╭─ Dokumen

Pakar Hukum: Putusan BANI Cacat Hukum dalam Sengketa Museum Soeharto di TMII

Pakar Hukum: Putusan BANI Cacat Hukum dalam Sengketa Museum Soeharto di TMII
Pakar Hukum Tata Negara Muhammad Rullyandi angkat bicara terkait sengketa pengelolaan museum Soeharto di TMII. Foto: source for jpnn

jpnn.com, JAKARTA - Pakar Hukum Tata Negara dan Dosen Tetap Fakultas Hukum Universitas Jayabaya Muhammad Rullyandi angkat bicara terkait sengketa pengelolaan museum Soeharto di TMII.

Dalam analisis yuridisnya, Rullyandi menyatakan bahwa putusan Badan Arbitrase Nasional Indonesia (BANI) dalam perkara tersebut mengandung cacat hukum yang serius.

╰─
╭─ Bahan yang Disediakan

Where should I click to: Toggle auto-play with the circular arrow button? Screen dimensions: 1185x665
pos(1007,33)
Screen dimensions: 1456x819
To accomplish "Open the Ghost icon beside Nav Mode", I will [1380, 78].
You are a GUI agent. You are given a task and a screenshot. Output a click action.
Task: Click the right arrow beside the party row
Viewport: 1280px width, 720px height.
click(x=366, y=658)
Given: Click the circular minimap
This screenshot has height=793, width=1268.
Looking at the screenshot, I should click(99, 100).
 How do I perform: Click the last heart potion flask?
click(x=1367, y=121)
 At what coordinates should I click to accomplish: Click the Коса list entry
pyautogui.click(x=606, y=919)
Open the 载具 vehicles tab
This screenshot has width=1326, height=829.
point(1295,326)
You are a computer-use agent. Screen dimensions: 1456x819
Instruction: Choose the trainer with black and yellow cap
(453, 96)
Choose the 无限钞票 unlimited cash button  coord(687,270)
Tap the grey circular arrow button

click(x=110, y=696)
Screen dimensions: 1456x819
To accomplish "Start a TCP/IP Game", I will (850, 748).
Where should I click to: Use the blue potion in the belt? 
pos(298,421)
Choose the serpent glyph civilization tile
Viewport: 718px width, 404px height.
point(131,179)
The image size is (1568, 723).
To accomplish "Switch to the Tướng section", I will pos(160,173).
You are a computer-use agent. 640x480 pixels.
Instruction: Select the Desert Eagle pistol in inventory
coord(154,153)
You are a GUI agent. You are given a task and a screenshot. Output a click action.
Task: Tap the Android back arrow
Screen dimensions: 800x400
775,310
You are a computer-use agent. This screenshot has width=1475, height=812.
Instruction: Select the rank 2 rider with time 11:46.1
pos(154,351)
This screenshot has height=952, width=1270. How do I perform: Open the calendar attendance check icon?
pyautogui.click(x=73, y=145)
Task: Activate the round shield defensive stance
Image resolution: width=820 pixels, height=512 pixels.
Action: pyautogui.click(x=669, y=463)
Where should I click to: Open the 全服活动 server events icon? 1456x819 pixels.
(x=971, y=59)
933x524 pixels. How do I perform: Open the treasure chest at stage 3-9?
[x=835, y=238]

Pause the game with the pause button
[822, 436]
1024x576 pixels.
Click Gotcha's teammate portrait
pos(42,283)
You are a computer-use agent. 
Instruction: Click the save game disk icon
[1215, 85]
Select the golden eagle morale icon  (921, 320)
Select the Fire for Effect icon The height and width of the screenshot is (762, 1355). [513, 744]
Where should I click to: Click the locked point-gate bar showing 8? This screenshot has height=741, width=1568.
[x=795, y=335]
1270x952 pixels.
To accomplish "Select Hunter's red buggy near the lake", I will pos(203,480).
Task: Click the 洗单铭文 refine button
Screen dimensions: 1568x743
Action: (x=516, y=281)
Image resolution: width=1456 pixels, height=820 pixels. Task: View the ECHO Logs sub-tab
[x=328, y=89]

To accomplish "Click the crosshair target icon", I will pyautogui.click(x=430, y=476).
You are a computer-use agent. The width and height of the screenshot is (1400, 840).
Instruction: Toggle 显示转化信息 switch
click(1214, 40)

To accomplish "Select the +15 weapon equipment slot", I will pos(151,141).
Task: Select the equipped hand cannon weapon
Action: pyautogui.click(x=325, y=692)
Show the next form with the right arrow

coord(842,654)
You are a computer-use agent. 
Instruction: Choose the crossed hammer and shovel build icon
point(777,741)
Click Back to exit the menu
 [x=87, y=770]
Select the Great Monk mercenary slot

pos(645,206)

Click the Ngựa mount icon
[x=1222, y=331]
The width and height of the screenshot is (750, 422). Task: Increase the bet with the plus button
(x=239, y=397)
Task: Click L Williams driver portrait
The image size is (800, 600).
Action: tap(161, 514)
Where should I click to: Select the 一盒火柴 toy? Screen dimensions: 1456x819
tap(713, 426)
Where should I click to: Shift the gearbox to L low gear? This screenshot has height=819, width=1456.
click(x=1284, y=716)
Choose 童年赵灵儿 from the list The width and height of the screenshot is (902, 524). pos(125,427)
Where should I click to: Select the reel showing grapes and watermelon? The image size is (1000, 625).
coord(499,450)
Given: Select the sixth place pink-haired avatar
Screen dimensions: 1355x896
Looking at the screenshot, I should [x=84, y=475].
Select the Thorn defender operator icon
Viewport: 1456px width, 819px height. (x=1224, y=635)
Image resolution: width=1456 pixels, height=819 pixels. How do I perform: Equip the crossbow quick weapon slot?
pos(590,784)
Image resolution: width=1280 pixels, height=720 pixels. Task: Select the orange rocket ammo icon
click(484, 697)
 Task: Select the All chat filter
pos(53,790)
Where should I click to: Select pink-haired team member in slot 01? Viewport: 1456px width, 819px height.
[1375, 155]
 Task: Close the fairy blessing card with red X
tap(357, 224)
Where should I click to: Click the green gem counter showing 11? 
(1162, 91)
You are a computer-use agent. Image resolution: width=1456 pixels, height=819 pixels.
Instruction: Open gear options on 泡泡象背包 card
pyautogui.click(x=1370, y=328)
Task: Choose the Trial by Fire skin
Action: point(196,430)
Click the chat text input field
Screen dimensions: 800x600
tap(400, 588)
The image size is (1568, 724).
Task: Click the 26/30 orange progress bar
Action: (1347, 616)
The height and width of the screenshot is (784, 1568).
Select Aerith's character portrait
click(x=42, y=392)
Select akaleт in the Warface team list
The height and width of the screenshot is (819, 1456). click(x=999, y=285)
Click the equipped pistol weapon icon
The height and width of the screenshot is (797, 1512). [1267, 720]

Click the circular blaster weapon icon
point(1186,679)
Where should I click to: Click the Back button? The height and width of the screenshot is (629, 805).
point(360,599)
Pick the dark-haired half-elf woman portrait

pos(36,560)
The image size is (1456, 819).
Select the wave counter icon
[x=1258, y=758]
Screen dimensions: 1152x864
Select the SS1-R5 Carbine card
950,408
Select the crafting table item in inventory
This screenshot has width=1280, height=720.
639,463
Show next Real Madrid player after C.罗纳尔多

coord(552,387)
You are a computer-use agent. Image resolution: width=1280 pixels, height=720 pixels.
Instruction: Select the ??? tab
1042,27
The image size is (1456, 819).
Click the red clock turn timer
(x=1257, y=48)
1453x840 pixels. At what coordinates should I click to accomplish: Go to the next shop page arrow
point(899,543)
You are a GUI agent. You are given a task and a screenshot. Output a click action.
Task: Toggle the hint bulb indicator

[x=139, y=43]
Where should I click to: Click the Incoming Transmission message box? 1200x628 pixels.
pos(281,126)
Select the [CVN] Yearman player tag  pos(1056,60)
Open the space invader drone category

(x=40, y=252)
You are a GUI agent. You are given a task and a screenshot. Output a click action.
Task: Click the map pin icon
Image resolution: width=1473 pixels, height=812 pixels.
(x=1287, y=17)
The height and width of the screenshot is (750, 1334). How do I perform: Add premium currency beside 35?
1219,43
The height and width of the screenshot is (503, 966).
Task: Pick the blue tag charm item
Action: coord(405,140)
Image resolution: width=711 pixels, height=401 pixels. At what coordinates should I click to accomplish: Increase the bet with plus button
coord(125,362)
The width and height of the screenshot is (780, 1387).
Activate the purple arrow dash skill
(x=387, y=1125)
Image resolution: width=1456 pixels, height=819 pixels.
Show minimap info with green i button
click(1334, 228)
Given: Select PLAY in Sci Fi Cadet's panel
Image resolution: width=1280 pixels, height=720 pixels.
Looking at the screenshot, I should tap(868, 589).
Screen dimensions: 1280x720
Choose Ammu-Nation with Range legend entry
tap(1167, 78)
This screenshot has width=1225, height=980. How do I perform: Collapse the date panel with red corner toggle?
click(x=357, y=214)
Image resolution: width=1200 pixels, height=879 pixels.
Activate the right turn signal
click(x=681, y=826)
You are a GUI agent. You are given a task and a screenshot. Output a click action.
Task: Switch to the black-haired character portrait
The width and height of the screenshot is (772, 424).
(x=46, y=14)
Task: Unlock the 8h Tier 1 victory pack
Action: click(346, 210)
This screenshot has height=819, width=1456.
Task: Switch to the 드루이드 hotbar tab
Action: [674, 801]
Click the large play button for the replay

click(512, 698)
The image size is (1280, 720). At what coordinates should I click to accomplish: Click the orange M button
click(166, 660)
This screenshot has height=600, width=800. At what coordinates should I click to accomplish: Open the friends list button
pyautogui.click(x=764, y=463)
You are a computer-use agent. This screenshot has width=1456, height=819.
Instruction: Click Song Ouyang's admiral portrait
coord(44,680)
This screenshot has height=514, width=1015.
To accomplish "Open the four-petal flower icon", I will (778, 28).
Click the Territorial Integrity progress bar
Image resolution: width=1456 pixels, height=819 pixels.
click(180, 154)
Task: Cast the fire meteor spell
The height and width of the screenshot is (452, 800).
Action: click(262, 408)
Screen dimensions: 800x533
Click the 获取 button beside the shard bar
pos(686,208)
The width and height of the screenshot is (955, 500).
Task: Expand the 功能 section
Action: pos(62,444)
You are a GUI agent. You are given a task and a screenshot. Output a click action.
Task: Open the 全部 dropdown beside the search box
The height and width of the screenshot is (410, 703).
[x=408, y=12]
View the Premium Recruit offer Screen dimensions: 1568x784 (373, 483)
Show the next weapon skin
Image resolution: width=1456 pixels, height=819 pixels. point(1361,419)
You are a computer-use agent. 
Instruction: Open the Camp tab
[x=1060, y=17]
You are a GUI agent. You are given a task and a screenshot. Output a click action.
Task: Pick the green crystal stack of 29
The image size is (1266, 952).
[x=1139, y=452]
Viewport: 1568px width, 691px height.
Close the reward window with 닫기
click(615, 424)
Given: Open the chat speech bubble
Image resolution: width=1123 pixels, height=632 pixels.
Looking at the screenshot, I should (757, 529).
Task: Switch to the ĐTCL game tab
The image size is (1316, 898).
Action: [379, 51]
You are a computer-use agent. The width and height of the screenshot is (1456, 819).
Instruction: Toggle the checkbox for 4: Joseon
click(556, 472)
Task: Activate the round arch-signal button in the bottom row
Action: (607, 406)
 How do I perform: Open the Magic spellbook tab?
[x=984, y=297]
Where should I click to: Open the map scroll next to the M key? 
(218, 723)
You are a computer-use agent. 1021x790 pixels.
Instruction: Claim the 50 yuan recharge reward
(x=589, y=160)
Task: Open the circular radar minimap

╰─

(Petunjuk Tugas)
Teruskan berita tentang sengketa museum Soeharto di TMII, dimulai setelah kalimat terakhir yang tercantum. Catatan tersebut tidak berhubungan dengan berita tentang sengketa museum Soeharto di TMII.

(Jawaban)
Rullyandi menyoroti putusan arbitrase BANI No. 47013/II/ARB-BANI/2014 yang melibatkan Yayasan Purna Bhakti Pertiwi. Menurutnya, putusan tersebut tidak hanya menimbulkan ketidakpastian hukum tetapi juga berpotensi mencederai asas keadilan dan kepastian hukum yang dijamin oleh Undang-Undang.

Kontradiksi dalam Amar Putusan

Salah satu masalah utama dalam putusan tersebut adalah adanya kontradiksi hukum (contradictio in terminis). Amar putusan menyatakan salah satu pihak melakukan wanprestasi, tetapi di sisi lain juga membatalkan perjanjian kerja sama yang menjadi dasar hubungan hukum antara para pihak.

“Jika sebuah perjanjian dinyatakan batal demi hukum, maka hubungan hukum antara para pihak tidak ada. Namun, jika wanprestasi dinyatakan, perjanjian tersebut harus dianggap sah dan mengikat. Kedua hal ini tidak dapat berjalan bersama dalam satu putusan,” ungkap Dr. Rullyandi dalam keterangannya bertempat di lingkungan Pengadilan Negeri Jakarta Pusat (02/12).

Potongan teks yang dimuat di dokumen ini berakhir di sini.